Le recours au système de compensation a notamment été rendu possible grâce aux "crédits carbone" créés en 1997 dans le cadre du protocole de Kyoto et reposant sur le principe du pollueur payeur. Les entreprises émettant trop de CO2 doivent acheter des "quotas de CO2" sur un marché dédié. A contrario, une entreprise qui émet moins que ses quotas autorisés peut en revendre une partie sur le marché et ainsi gagner de l’argent. "Le problème, comme bien souvent avec la finance, c’est qu’elle rend la réalité abstraite, regrette Jérémie Suissa. Et au final, l’argent versé au titre des compensations ne se traduit que dans 5 % des cas par des actes. Au final, les entreprises qui mettent en avant les données des compensations dans leur bilan RSE instillent un doute dans l’esprit des gens. Les consommateurs finissent par penser que les entreprises font beaucoup pour la planète alors que c’est objectivement faux. Au lieu de corriger les erreurs du passé, les groupes préfèrent travestir la réalité."
Les entreprises épinglées ont diversement réagi à l'étude. Le géant de la viande JBS a pour sa part jugé le rapport "trompeur" et regrette que ses clarifications auprès des ONG n'aient pas été retenues. D'autres, à l’instar de Samsung, se disent prêts à "écouter" les remarques. "La plupart des entreprises préfèrent encaisser les polémiques plutôt que renoncer aux profits générés, se désole le responsable de Notre affaire à tous. Mais il existe des solutions, tout n’est pas aussi sombre."
Après l’autorégulation, le temps de l'obligation
Pour venir à bout du greenwashing, nombre d’ONG environnementales plaident pour que les États et les institutions comme l’ONU ou l’Organisation mondiale de la santé mettent en place des outils de régulation. "On a suffisamment constaté que l’autorégulation ne fonctionnait pas, poursuit l’écologiste. On n’a plus d’autre choix aujourd’hui que de contraindre."

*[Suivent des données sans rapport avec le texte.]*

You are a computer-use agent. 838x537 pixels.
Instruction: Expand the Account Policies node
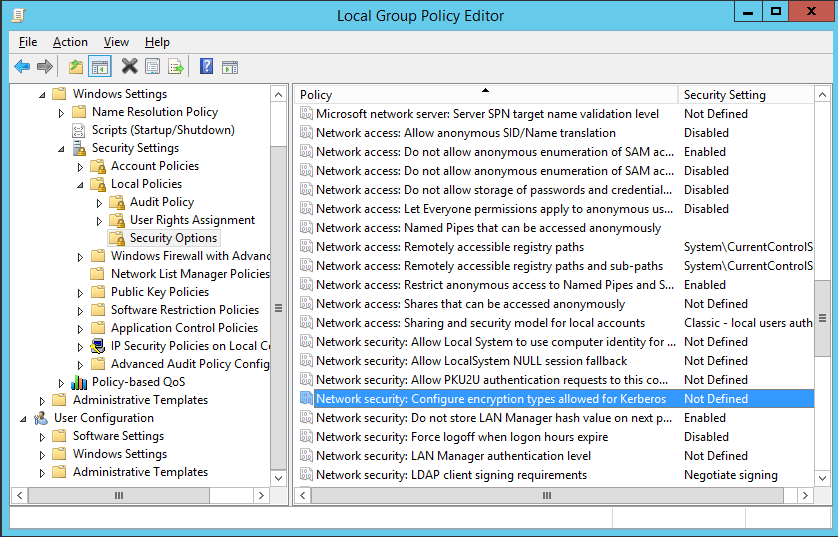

Hasard ou non du calendrier, l'Autorité des marchés financiers (AMF) a demandé lundi le renforcement des règles européennes en matière de catégorisation des fonds respectant les critères ESG (environnementaux, sociaux et de gouvernance) afin d'éviter du greenwashing de la part des gestionnaires d'actifs. Objectif : que les épargnants, qui souhaitent participer au financement d’une économie européenne plus durable, ne soient pas dupés.

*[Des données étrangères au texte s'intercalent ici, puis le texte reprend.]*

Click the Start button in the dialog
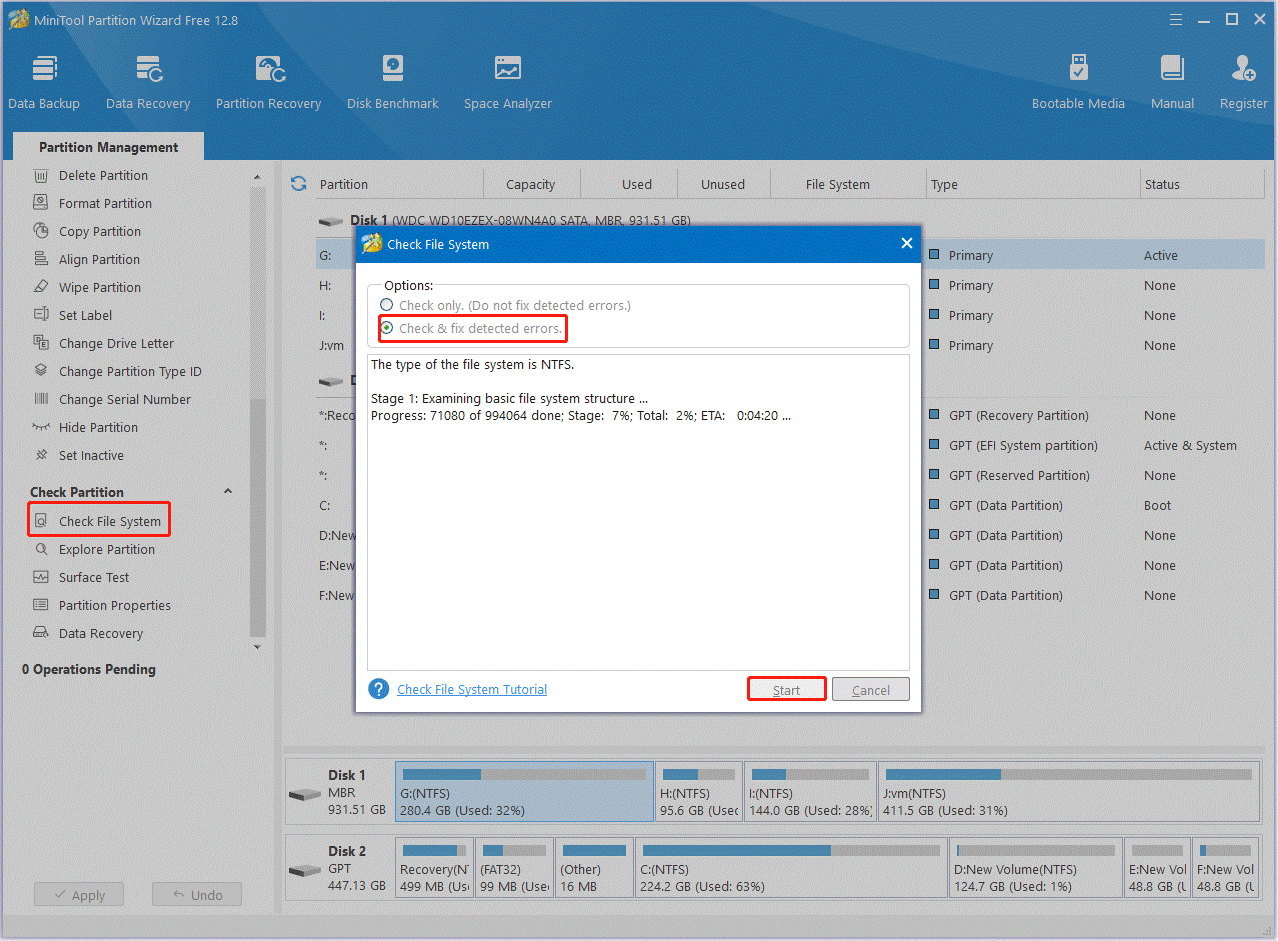1278x941 pixels. point(786,688)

Contraindre, c’est aussi la volonté française. Depuis le 1er janvier 2023, la loi oblige les sociétés à justifier la neutralité carbone d'un produit qu'elles mettent en avant. Cette mesure, une des plus emblématiques de la loi climat et résilience, considère officiellement l’écoblanchiment dans le code de la consommation comme une pratique commerciale trompeuse. "Grâce à cette nouvelle législation, on peut désormais traduire des groupes en justice. On y a d’ailleurs eu recours pour assigner Casino, que l’on accuse de déforestation au Brésil." Et Jérémie Suissa de conclure : "Les multinationales ont des capacités de changement exponentielles. Il faut désormais les contraindre, et les contraindre vite. Car plus on tarde, plus la transition sera brutale et pèsera sur les populations les plus vulnérables."